The holy celebration of Eid Al-Adha is a special time for Muslims when we celebrate the Prophet Ibrahim and his devotion to God. But not so in Shepparton, it seems.
I woke up in the early morning in Shepparton to prepare myself to get ready for Eid prayer. I took my son with me, wearing our traditional costumes to the Mosque. It was seven o’clock. When we got there the Mosque was empty. I thought we had arrived early so I called my Sudanese friend. He told me that they had prayed the previous day, which meant we missed the Eid prayer. He was at a mosque but not the one we usually prayed in; it was the Shia mosque, which belongs to the Iraqi community. We joined him there, finished the prayer and after a bit of chatting, I took my son to the swimming pool for about an hour and then to childcare. When my wife came from work at the end of the day, we went to Kids Town and that was the only time we celebrated together as a family.
Eid Al-Adha is something like Christmas is for Christians. But in Australia there is no real Eid. It is so different to what I remember in Sudan. It is not exciting. I have none of my close family here. Most people in Australia are not Muslim. I talked to one of my Sudanese friends who has been in Australia for many years, and he said, “I just go to work in Eid, it doesn’t matter because there is no Eid in Australia”.
One family that has lived in Shepparton for a long time told me that they got used to not celebrating traditionally and they can’t do anything to change it now.
When I lived in Sudan, Eid was something special. I remember going to pray at the mosque with my dad early in the morning. After praying, we came home to prepare for breakfast. Breakfast in Eid is very special. I helped my Dad to prepare a clean spot outside and then he would cut the throat of a sheep while I held its legs. We had to let the blood drain and then cut the meat up to cook.
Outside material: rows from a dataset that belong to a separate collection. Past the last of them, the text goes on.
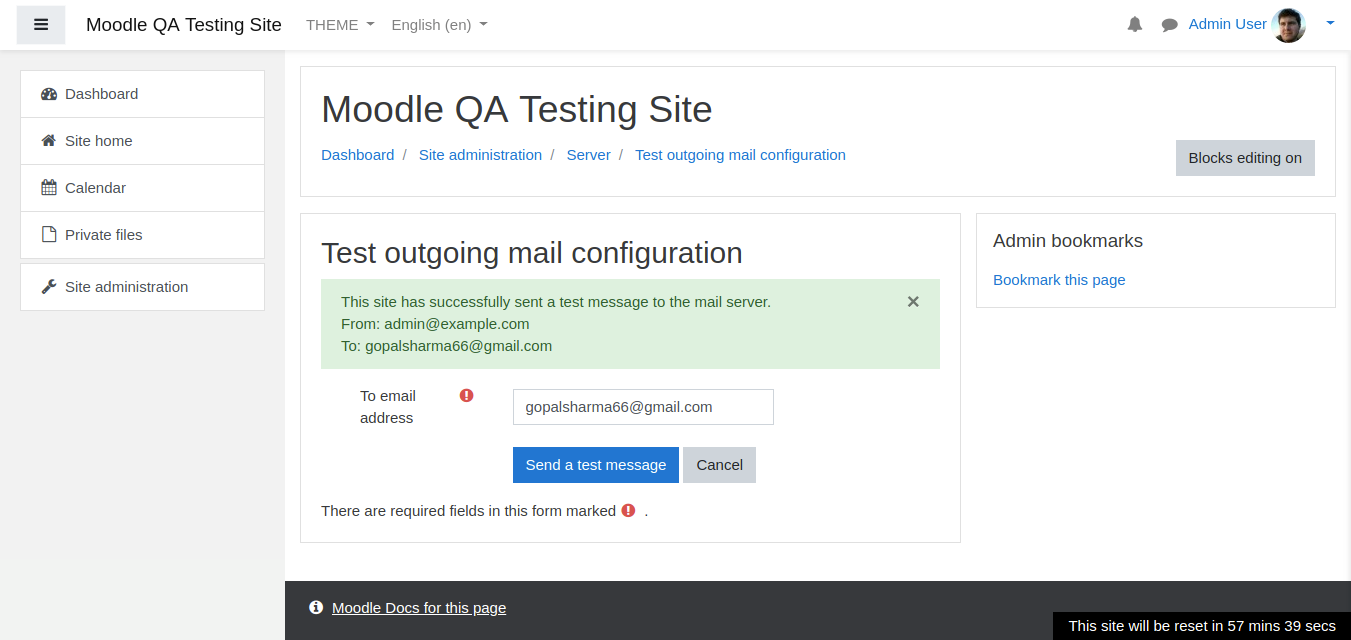
Task: Focus the To email address field
Action: click(x=643, y=407)
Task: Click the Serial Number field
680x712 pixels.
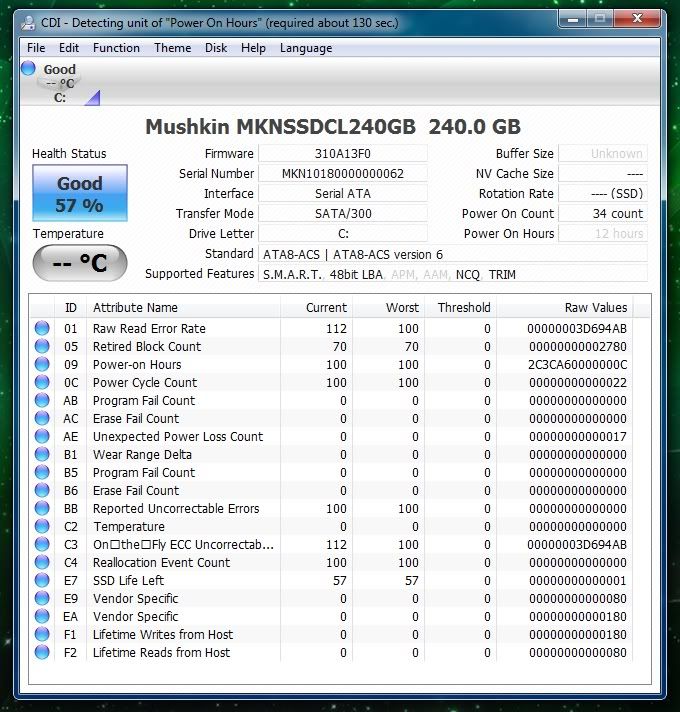Action: pos(342,173)
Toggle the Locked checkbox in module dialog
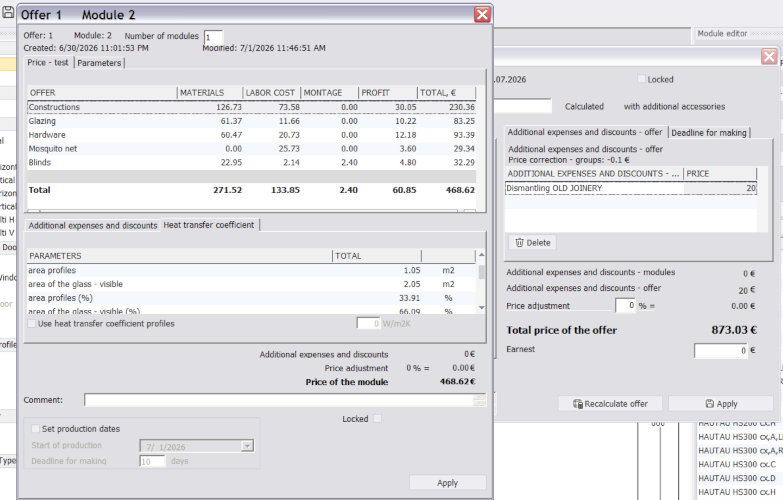783x500 pixels. pyautogui.click(x=378, y=419)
Our whole family got together to share the meat of our sheep and we would give some meat away to others.
After we had our breakfast, all families would go around to neighbours, relatives and friends, visiting and sharing food. It was so exciting because most people who had been living overseas would come home for Eid so you could see people you hadn’t seen for a long time. The Eid celebration lasted three days and nobody worked. They just spent the time having fun with people they cared about. Everything felt so exciting and everyone was celebrating.
Now I live in Australia and I have had one Eid-Al-Adha here. But it is nothing like what I remember from Sudan. I feel really sad about this. I miss the Eid from Sudan.
Eid is a really important festival for Muslims. Celebrating by sacrificing sheep shows that you are devoted to God like Ibrahim. I feel like I can’t do this here and it makes me feel like I am losing a part of my religion and my culture. In Australia, there are laws about keeping animals and preparing food so I can’t just sacrifice the sheep in my backyard. I can’t spend the time with my mum and dad and brothers and sisters because they all live too far away and I can’t afford to travel to see them. I can’t visit friends and relatives and neighbours because there is no holiday for Eid like there is in Sudan and everyone is working or going to school. The worst part is that most people in Australia don’t even know that it is Eid, so there is no feeling of celebration. In Sudan the whole country is celebrating together, but in Australia no one cares.
I will celebrate Eid at home with my wife and my son. I am worried about my son. He is going to grow up without a real Eid. He is not going to feel excited about Eid like I did when I was little. I wish that all Muslims in the community could get together to celebrate Eid properly. I wish we could get together and take days off work to really celebrate properly. I wish we could not lose this part of our culture. One day, I will take my son Kareem to have Eid in Sudan so he knows what it is like.